> [EXERCISE DIRECTIONS]: Exactly reproduce the lines from the line that has "Image resolution: width=1568" down to the last line of the entries, inclusive.

Records from a dataset
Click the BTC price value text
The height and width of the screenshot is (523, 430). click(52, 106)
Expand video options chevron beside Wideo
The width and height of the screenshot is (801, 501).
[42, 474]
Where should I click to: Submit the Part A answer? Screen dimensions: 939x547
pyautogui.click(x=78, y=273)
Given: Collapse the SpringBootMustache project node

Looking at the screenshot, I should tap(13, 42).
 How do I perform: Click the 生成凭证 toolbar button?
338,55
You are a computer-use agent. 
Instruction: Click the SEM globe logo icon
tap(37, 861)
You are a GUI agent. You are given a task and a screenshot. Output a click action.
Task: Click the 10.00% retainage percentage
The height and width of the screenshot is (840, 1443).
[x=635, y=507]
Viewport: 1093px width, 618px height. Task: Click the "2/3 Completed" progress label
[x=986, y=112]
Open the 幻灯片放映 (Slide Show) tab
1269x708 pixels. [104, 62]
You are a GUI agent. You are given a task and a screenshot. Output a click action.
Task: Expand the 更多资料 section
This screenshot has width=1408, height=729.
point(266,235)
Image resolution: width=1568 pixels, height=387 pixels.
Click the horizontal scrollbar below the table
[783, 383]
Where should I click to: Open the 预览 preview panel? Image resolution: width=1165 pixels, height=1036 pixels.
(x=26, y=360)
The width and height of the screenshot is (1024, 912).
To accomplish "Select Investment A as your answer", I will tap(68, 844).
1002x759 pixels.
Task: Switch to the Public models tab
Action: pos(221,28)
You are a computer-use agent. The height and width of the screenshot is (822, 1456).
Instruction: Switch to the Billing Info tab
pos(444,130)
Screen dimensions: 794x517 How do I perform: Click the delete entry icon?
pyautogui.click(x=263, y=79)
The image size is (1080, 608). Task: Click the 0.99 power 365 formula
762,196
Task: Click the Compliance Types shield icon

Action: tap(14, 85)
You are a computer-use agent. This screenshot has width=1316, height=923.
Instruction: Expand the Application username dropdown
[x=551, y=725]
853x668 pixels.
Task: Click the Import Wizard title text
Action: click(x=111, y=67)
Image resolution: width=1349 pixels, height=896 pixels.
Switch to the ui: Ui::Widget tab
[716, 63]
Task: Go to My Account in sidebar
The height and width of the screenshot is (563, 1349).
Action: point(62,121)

> [RESULT OF THE TASK]:
Image resolution: width=1568 pixels, height=387 pixels.
Click the horizontal scrollbar below the table
[783, 383]
Where should I click to: Open the 预览 preview panel? Image resolution: width=1165 pixels, height=1036 pixels.
(x=26, y=360)
The width and height of the screenshot is (1024, 912).
To accomplish "Select Investment A as your answer", I will tap(68, 844).
1002x759 pixels.
Task: Switch to the Public models tab
Action: pos(221,28)
You are a computer-use agent. The height and width of the screenshot is (822, 1456).
Instruction: Switch to the Billing Info tab
pos(444,130)
Screen dimensions: 794x517 How do I perform: Click the delete entry icon?
pyautogui.click(x=263, y=79)
The image size is (1080, 608). Task: Click the 0.99 power 365 formula
762,196
Task: Click the Compliance Types shield icon

Action: tap(14, 85)
You are a computer-use agent. This screenshot has width=1316, height=923.
Instruction: Expand the Application username dropdown
[x=551, y=725]
853x668 pixels.
Task: Click the Import Wizard title text
Action: click(x=111, y=67)
Image resolution: width=1349 pixels, height=896 pixels.
Switch to the ui: Ui::Widget tab
[716, 63]
Task: Go to My Account in sidebar
The height and width of the screenshot is (563, 1349).
Action: point(62,121)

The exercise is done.